Two men, gladiators in an arena, fighting to the death. It’s a story as old as empire. Which also means it has been put to film more times than can be counted. Killing Season was billed as the first on-screen pairing of Robert De Niro and John Travolta, a pair of Hollywood legends. Whether they’re on equal footing is not worth debate. But, if these two heavyweights were going to be in a film together, it would have been nice if it was a film that was not instantly forgettable.
Robert De Niro plays Benjamin Ford, a former army colonel who saw action in the American peacekeeping mission in Bosnia in 1995. Travolta is Emil Kovac, a former Serbian soldier who participated in genocide, and who was shot by Ford in cold blood for his crimes, but managed to survive. Now, eighteen years later, Kovac has come to America, seeking out Ford so he can exact his revenge.
Conveniently for Kovac, Ford has become a bit of a shut-in since his tour in the Balkans. He’s carrying a fair amount of baggage owing to what he saw during the war, and has managed to alienate seemingly everyone he knows. He spends his days waiting for his dotage to take hold in an isolated mountain cabin, indulging his love of stalking animals and shooting them — with a camera — because Ford is a man of peace now, and director Mark Steven Johnson wants to make that clear.
Kovac shows up on Ford’s property posing as a hunter looking to bag an elk, and then lug it all the way back to Serbia, or some such nonsense.
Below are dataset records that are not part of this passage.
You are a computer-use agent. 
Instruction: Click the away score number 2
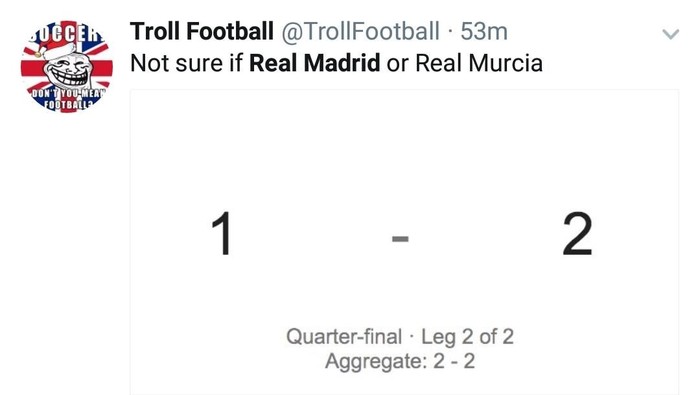pyautogui.click(x=577, y=233)
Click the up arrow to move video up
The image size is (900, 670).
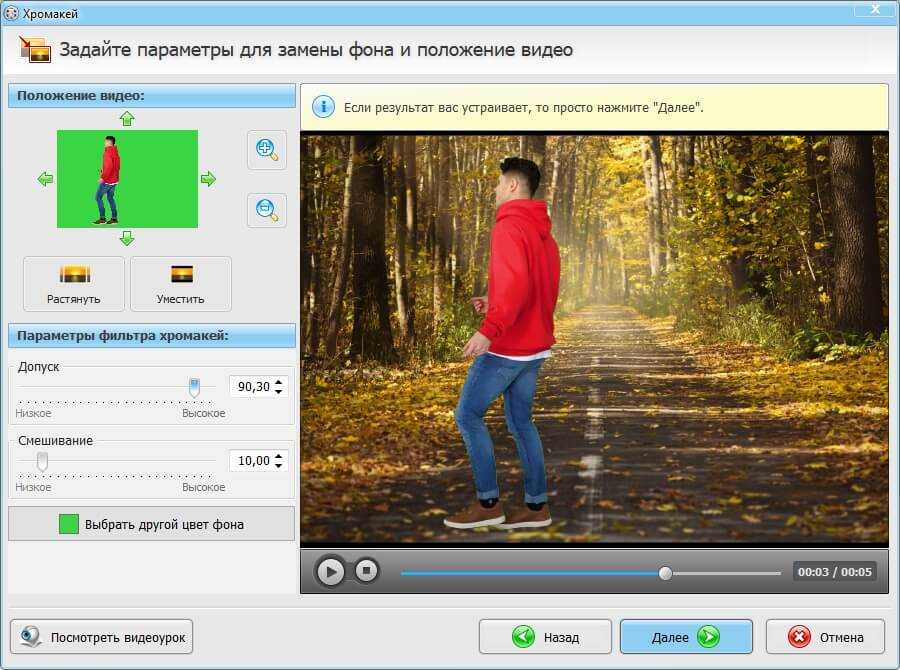point(126,118)
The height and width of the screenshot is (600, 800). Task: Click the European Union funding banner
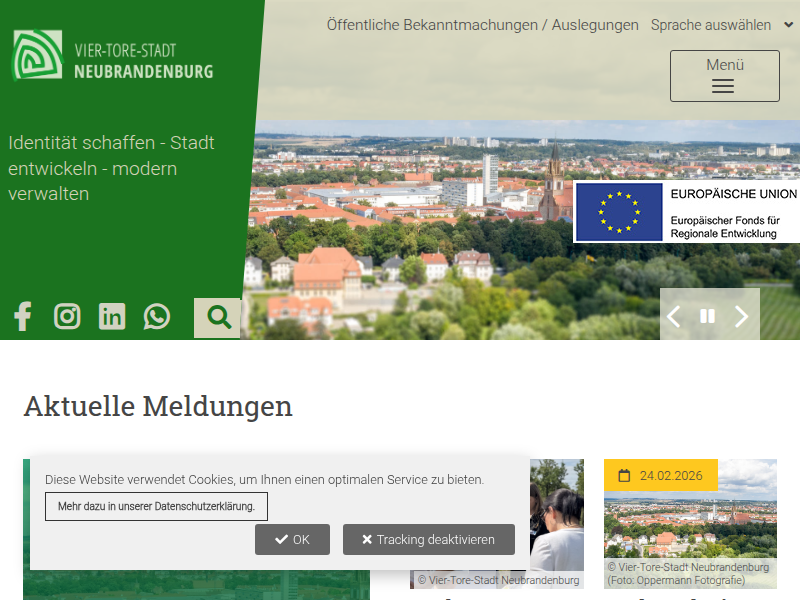687,212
How Kovac and Ford meet each other is beside the point. Early on this film promised a confrontation between two bitter enemies. All one wants is to see the shooting start. There’s a bit of exposition before things begin to move, and that’s okay. Or it would be, if that meant we didn’t have to listen to Travolta deliver lines. His attempt at a generic Eastern European accent is an abject failure. Before seeing Killing Season, I never thought it was possible to put on an accent so poorly. This isn’t Don Cheadle stumbling through an English accent in the Ocean films, or, good lord, Dick Van Dyke butchering a Cockney lilt in Mary Poppins. Oh, no. Those are embarrassingly bad, but they were at least attempts at a real accent. What comes out of Travolta’s gob is a mishmash of rolled r’s, missing articles, glottal stops, and pharyngeal hacking, none of which he does well. It’s impossible to take the performance at all seriously.
But even De Niro wasn’t immune to the accent bug in this one. Not all that often, but occasionally, De Niro lets slip a word in what could be taken as an Appalachian accent, but it’s hard to tell since his native New Yorker is still very intact. It’s nonsensical, but easy to miss with Travolta doing most of the vocal slaughter.
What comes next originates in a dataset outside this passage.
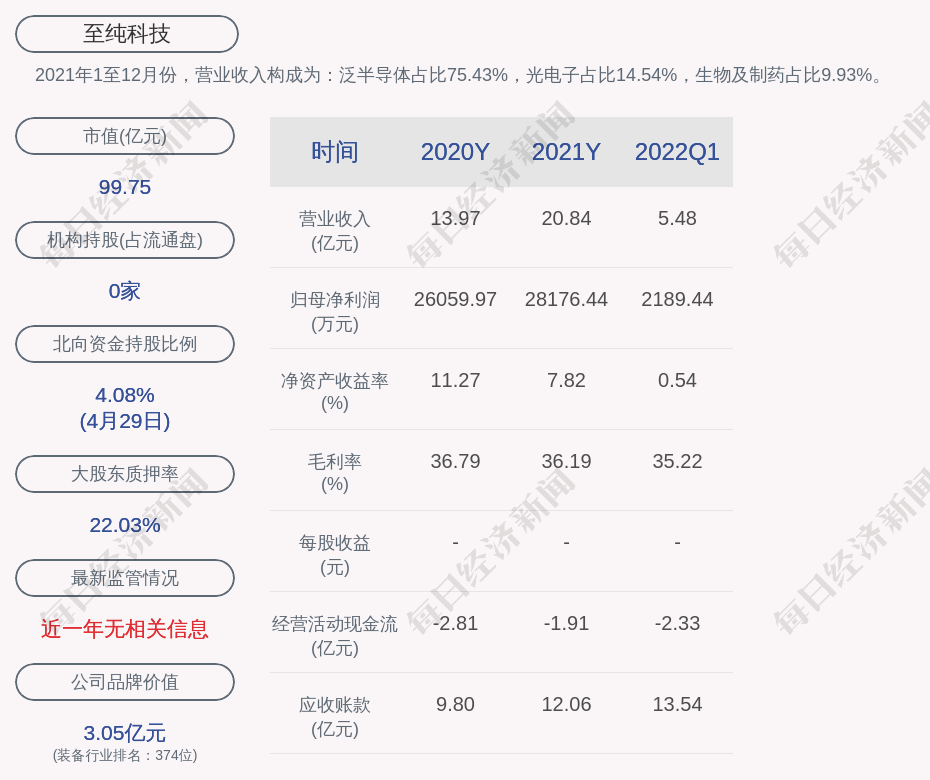Open the red 近一年无相关信息 text
This screenshot has height=780, width=930.
tap(125, 629)
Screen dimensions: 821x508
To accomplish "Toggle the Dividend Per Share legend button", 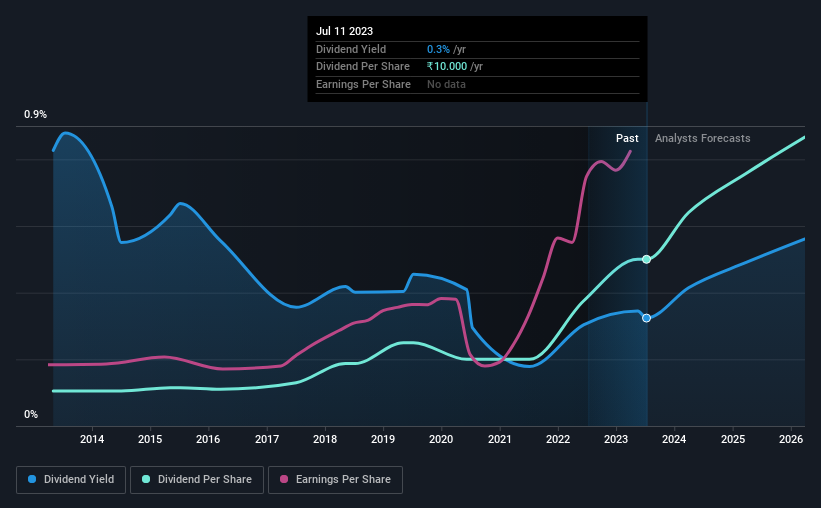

Okay, so neither of the two leads can talk. This film is supposed to be about two men in the woods hunting each other down. Did Johnson at least get that right? No! He didn’t. The sequences where Ford and Kovac hunt each other are too short. Instead, there are sequences of film fleshed out by stomach-churning images of bodily injury. It doesn’t dominate the film like it would a horror flick, but I was a bit surprised to see action and tension replaced by so much gore. There was an opportunity to craft a film with real dramatic pacing, but every single chance that presented itself was missed. Killing Season would have been better served being a bit more First Blood and less Saw.
While it was possible for a better movie to have been made, it’s hard to say whether being better would have made this movie any more memorable. Killing Season reminded me of long stretches on the highway where, when driving, one looks up and realizes they can’t remember anything that happened in the last fifteen miles. Who was doing the driving? Who was paying attention? I felt like I had just watched a movie, but I can’t be entirely sure. Alien: Resurrection is a better film than Killing Season, because at least that wretched piece of shit left an impression on me more substantial than Travolta’s mangled accent.